Reproduce the listing from its start through the line containing "coord(772,1077)", changing "screenshot" to "page" and leaving everything else as it is.

— Start —

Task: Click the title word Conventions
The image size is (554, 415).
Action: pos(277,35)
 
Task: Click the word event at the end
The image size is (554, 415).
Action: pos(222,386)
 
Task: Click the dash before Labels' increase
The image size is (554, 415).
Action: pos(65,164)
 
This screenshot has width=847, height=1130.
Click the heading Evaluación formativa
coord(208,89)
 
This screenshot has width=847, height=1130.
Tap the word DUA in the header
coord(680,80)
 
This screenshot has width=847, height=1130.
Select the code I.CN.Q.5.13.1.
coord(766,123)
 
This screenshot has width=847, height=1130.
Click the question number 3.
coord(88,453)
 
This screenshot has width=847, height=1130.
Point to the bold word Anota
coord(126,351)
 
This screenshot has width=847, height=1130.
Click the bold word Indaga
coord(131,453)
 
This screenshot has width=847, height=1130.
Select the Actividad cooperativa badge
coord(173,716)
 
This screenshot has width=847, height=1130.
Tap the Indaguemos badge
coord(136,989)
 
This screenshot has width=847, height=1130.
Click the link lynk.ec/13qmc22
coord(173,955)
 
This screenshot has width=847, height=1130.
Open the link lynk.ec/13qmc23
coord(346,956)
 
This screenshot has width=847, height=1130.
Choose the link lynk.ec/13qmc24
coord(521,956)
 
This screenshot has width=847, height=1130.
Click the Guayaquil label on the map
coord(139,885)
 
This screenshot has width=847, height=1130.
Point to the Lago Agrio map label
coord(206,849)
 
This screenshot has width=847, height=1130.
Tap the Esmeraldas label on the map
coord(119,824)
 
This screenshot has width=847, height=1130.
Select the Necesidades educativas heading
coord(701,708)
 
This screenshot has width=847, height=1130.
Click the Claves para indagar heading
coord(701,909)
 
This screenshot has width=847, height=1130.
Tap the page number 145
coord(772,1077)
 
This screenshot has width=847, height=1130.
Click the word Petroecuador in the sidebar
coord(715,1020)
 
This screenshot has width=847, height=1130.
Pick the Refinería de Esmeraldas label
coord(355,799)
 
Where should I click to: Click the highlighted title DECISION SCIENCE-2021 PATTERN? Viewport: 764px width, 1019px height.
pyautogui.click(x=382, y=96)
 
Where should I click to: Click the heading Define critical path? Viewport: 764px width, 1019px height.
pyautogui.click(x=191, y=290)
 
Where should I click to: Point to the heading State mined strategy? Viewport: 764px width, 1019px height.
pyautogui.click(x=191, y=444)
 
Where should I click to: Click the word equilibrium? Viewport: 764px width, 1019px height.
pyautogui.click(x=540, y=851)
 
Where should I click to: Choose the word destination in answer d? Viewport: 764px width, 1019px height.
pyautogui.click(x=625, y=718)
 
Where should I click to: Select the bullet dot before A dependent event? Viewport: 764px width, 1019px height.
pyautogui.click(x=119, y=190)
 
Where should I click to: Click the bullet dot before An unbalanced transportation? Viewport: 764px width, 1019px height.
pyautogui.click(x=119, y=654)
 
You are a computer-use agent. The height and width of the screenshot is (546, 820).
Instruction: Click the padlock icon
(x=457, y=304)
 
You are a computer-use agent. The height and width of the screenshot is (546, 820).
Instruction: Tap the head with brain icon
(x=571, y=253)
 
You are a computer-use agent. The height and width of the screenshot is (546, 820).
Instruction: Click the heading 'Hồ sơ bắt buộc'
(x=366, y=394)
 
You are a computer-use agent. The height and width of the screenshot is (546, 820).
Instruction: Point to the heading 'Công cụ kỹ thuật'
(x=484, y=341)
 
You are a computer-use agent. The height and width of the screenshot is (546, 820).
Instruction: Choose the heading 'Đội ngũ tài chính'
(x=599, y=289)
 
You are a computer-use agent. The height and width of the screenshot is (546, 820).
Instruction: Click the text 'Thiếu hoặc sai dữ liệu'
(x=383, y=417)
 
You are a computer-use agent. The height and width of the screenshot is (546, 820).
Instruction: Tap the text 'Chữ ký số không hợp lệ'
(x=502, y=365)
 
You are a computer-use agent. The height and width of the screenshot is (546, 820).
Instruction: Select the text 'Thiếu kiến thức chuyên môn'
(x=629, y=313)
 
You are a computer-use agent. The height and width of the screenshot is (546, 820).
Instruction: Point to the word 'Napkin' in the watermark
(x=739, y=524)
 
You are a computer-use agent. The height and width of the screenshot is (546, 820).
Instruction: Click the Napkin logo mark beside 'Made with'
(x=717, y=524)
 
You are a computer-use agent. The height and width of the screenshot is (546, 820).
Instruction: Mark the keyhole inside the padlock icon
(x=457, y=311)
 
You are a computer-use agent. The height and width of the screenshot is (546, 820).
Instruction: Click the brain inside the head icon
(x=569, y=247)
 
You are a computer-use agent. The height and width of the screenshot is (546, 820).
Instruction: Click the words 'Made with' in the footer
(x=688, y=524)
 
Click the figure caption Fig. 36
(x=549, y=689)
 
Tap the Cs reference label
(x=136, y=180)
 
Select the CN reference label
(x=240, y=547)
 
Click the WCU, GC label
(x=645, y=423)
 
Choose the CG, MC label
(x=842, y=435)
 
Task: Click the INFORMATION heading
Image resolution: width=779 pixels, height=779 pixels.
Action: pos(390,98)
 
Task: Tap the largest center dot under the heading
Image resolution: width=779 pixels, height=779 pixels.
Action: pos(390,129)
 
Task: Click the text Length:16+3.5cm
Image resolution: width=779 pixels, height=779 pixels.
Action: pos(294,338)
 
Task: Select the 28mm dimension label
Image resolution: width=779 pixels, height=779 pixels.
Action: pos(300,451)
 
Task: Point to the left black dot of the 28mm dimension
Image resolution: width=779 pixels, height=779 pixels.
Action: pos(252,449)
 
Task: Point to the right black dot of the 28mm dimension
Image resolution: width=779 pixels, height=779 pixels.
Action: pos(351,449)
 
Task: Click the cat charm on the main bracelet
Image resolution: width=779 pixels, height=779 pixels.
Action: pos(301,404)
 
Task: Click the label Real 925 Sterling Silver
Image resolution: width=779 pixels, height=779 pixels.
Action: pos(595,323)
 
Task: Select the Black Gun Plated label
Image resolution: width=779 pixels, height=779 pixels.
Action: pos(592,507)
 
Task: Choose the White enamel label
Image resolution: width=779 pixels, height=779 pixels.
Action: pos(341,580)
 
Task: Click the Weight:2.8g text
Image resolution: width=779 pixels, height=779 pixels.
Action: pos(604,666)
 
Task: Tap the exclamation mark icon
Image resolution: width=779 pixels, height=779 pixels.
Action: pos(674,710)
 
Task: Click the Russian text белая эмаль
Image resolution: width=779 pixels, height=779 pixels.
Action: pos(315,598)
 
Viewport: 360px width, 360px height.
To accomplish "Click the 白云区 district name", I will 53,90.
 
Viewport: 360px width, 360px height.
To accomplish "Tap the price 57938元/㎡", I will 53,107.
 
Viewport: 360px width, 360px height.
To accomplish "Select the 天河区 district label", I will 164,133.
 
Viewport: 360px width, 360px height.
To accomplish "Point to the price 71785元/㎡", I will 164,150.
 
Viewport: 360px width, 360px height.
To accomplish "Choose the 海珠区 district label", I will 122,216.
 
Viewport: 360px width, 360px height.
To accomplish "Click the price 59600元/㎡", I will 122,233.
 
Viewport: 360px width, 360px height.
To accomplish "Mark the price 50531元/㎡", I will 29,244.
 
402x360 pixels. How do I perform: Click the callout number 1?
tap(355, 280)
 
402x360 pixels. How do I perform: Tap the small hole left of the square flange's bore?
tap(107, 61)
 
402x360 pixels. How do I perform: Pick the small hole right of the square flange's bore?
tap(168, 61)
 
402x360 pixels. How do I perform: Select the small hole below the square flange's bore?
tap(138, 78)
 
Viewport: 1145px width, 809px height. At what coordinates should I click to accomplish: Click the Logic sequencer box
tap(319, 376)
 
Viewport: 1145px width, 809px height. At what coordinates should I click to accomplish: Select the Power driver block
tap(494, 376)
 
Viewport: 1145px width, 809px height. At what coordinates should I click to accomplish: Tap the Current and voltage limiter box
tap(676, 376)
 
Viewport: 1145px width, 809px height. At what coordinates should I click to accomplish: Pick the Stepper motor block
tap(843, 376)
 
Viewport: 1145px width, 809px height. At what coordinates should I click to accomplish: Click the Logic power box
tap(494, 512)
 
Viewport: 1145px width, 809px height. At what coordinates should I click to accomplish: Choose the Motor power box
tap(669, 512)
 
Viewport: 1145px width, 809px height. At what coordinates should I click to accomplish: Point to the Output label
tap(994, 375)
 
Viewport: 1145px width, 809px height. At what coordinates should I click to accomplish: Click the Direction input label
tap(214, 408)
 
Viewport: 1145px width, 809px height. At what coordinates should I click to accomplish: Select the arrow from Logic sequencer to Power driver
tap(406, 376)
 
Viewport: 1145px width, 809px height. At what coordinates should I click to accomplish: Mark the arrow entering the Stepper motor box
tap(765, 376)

— End —

RESULT FOR THIS TASK
Task: Click the title word Conventions
The image size is (554, 415).
Action: pos(277,35)
 
Task: Click the word event at the end
The image size is (554, 415).
Action: pos(222,386)
 
Task: Click the dash before Labels' increase
The image size is (554, 415).
Action: pos(65,164)
 
This page has width=847, height=1130.
Click the heading Evaluación formativa
coord(208,89)
 
This page has width=847, height=1130.
Tap the word DUA in the header
coord(680,80)
 
This page has width=847, height=1130.
Select the code I.CN.Q.5.13.1.
coord(766,123)
 
This page has width=847, height=1130.
Click the question number 3.
coord(88,453)
 
This page has width=847, height=1130.
Point to the bold word Anota
coord(126,351)
 
This page has width=847, height=1130.
Click the bold word Indaga
coord(131,453)
 
This page has width=847, height=1130.
Select the Actividad cooperativa badge
coord(173,716)
 
This page has width=847, height=1130.
Tap the Indaguemos badge
coord(136,989)
 
This page has width=847, height=1130.
Click the link lynk.ec/13qmc22
coord(173,955)
 
This page has width=847, height=1130.
Open the link lynk.ec/13qmc23
coord(346,956)
 
This page has width=847, height=1130.
Choose the link lynk.ec/13qmc24
coord(521,956)
 
This page has width=847, height=1130.
Click the Guayaquil label on the map
coord(139,885)
 
This page has width=847, height=1130.
Point to the Lago Agrio map label
coord(206,849)
 
This page has width=847, height=1130.
Tap the Esmeraldas label on the map
coord(119,824)
 
This page has width=847, height=1130.
Select the Necesidades educativas heading
coord(701,708)
 
This page has width=847, height=1130.
Click the Claves para indagar heading
coord(701,909)
 
This page has width=847, height=1130.
Tap the page number 145
coord(772,1077)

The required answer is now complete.